Copy, with no pictures, the line that contains "Viewport: 1024px width, 627px" and each line after it down to the end of the entries below, exactly.

• [Extracted information]

◇ ◇ ◇ ◇

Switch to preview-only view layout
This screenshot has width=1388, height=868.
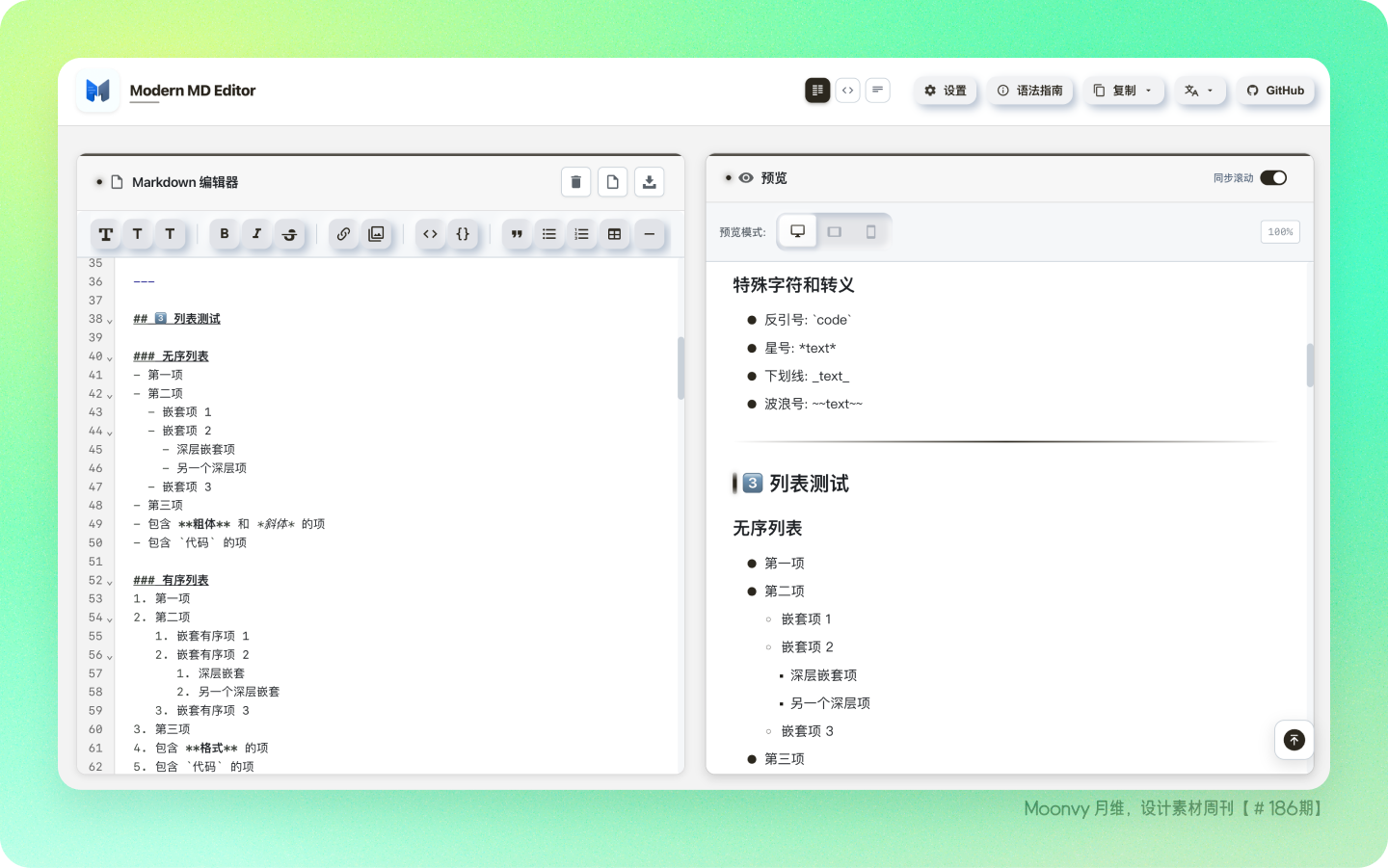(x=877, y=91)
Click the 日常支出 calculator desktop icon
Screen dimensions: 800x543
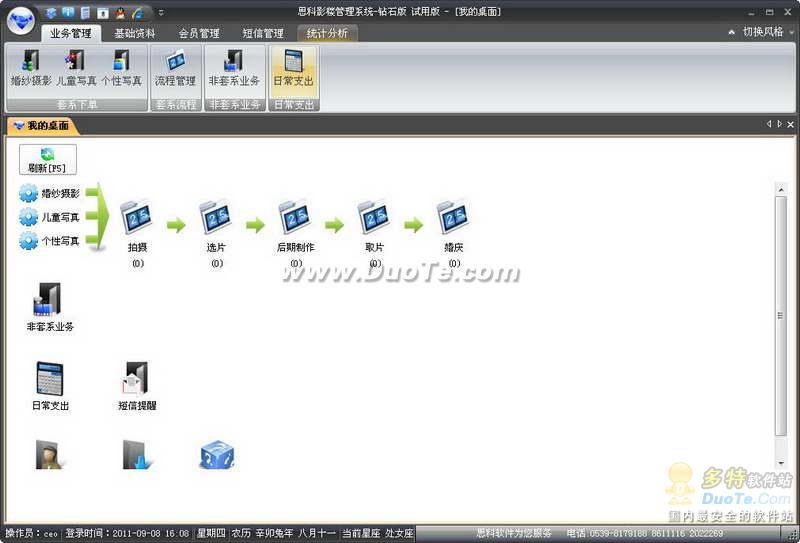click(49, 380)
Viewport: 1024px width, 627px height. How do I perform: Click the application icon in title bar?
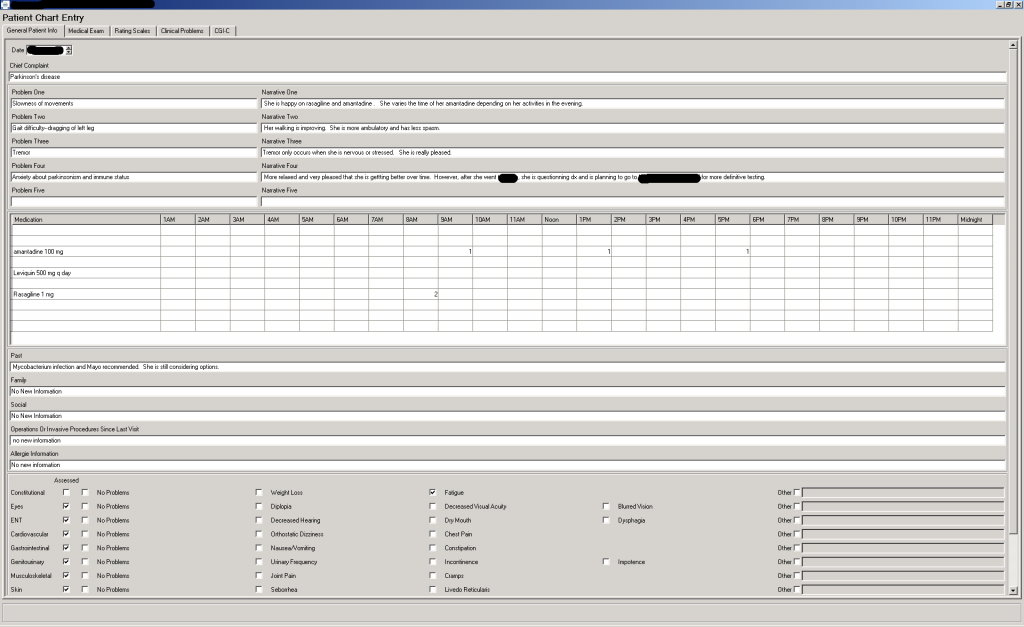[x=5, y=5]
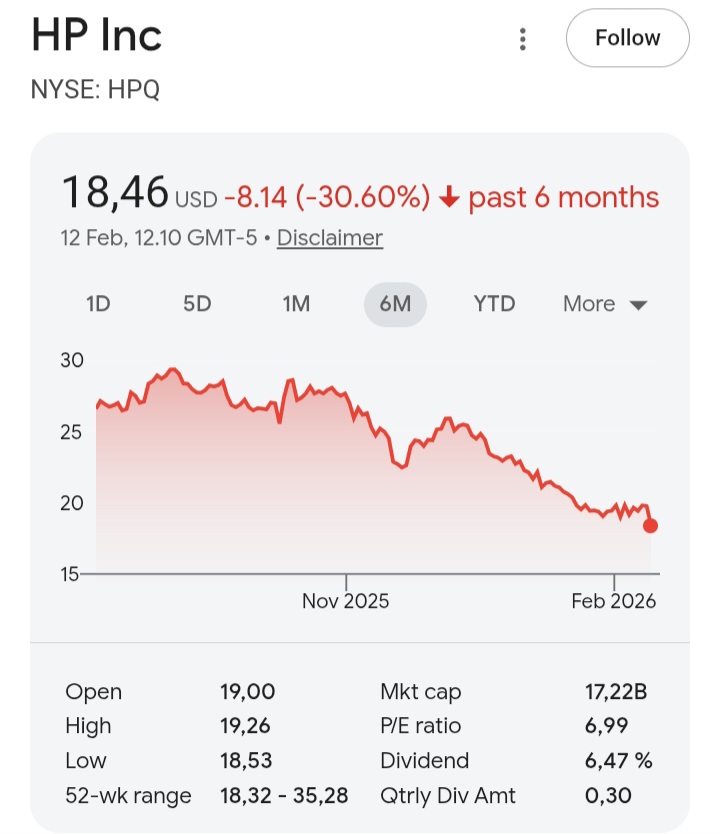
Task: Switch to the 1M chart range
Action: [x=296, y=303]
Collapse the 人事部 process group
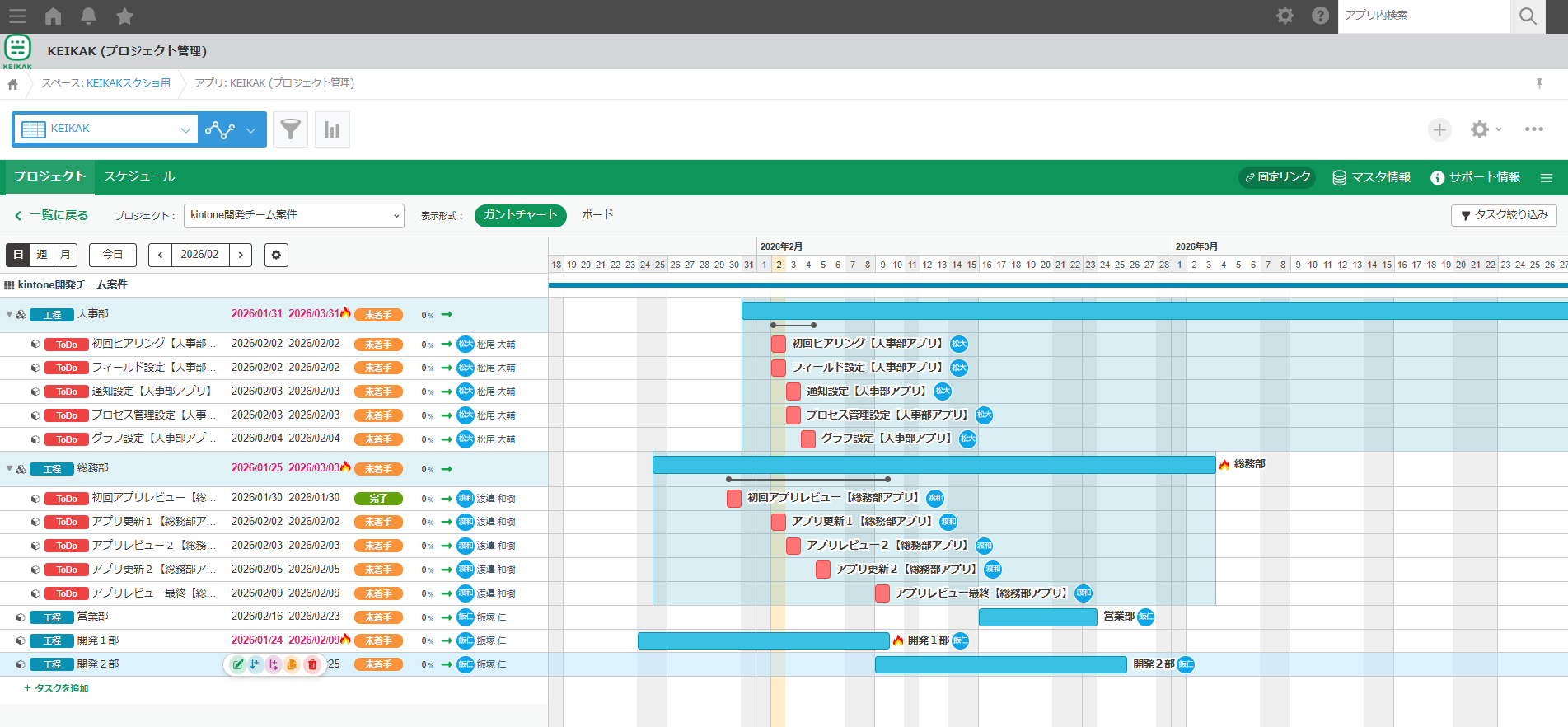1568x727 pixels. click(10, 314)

◇ ◇ ◇ ◇

• [Your response]
Viewport: 1024px width, 627px height. How do I perform: Click the application icon in title bar?
[x=5, y=5]
Task: Switch to the 1M chart range
Action: [x=296, y=303]
Collapse the 人事部 process group
1568x727 pixels. click(10, 314)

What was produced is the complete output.